The Royal Society has an extensive and fantastic archive. In fact, it is so big that many of their more modern sources are kept off-site, in a salt-mine in Cheshire. We made good use of all these materials. No other scholarly journal – or periodical of any type – has an archival record for such a long period of time!
The Philosophical Transactions
Following the fortunes of one periodical through three and a half centuries offered us a structuring narrative for the British book trade from the Restoration, through the development of modern publishing in the eighteenth and nineteenth centuries, to the era of electronic publishing today. One of the source materials is therefore the Philosophical Transactions itself. The Royal Society library has a complete set of the journals in their former library (today a meeting and conference venue; the new library is in the same building). Although our project did not focus on the content or science in the journals, we found valuable information about editors, individuals, communicators and hierarchies in their pages. A large part of the historical journals have also been digitized and is freely available, and are being digitized completely through a new project.
The Royal Society archives
The archives provided crucial background information about the journals. It includes historical referee reports, modern and historical domestic archives, various committees’ papers, Council papers, ad hoc publishing committee reports, private letters (including those of presidents and officers), images, memos, and financial reports. This has provided extensive information about the changes in publishing at the Society over the year, from the number of office staff to policy changes, to ideological debates about the purpose of the journals to referees’ debates about content.
Other archives
We have also visited Harrissons Printers archives, Cambridge University Press archives, the National Archives in Kew, University College Library, the British Library and smaller collections, in order to understand more about context and people connected to the Philosophical Transactions.
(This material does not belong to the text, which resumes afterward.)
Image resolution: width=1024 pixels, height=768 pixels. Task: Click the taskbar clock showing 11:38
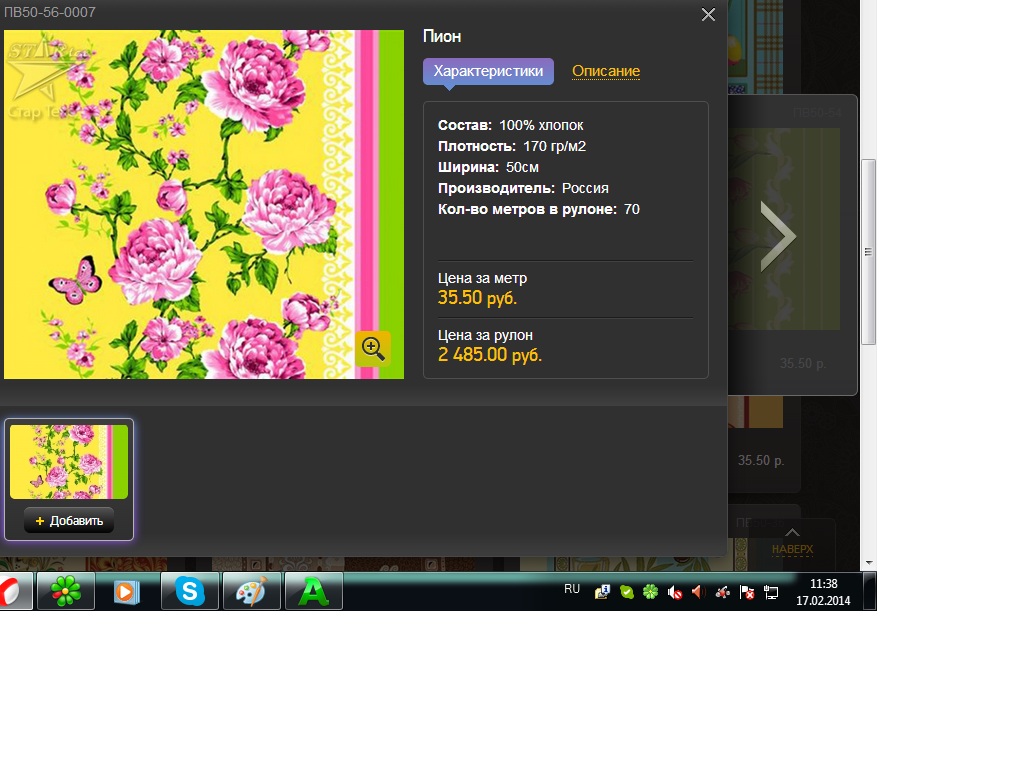click(823, 592)
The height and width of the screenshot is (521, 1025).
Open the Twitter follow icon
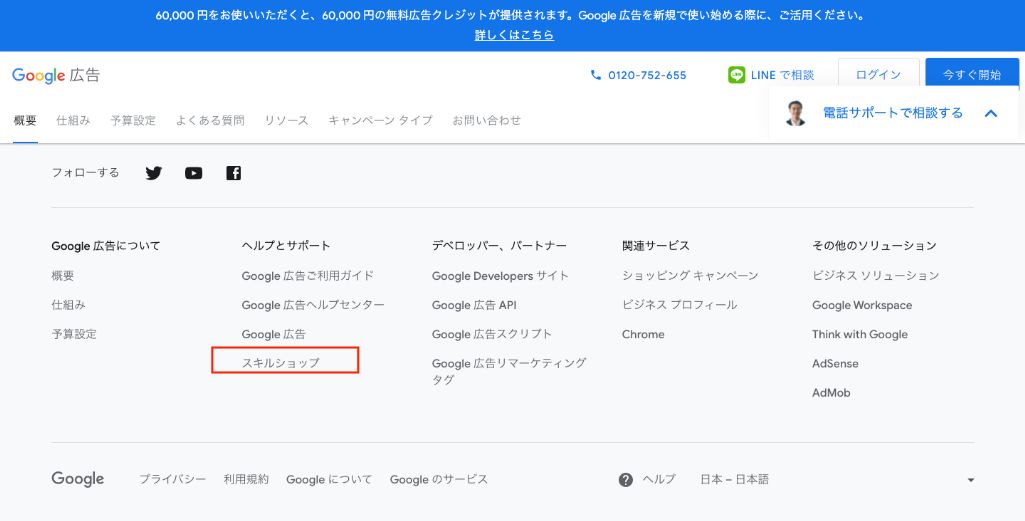coord(153,173)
The fellows, Officers and Presidents of the Royal Society all had various institutional affiliations, so this is why we had to go beyond the Society’s fellows archives to find out more about individuals. We were also kindly lent materials from living individuals private collections, including letters, images, and a T-shirt celebrating the journals from the 1990s!
Interviews
But we have also used other sources! With kind help from the Royal Society we have interviewed former staff members, editors, authors, referees and others who could give us first-hand knowledge about the modern and contemporary history of the journal. Using a ‘snowball’ model of sourcing interview subjects, we met many people with fantastic memories and facts that they shared with us. This has illuminated the modern chapters of the book, and filled in gaps where the archives were restricted.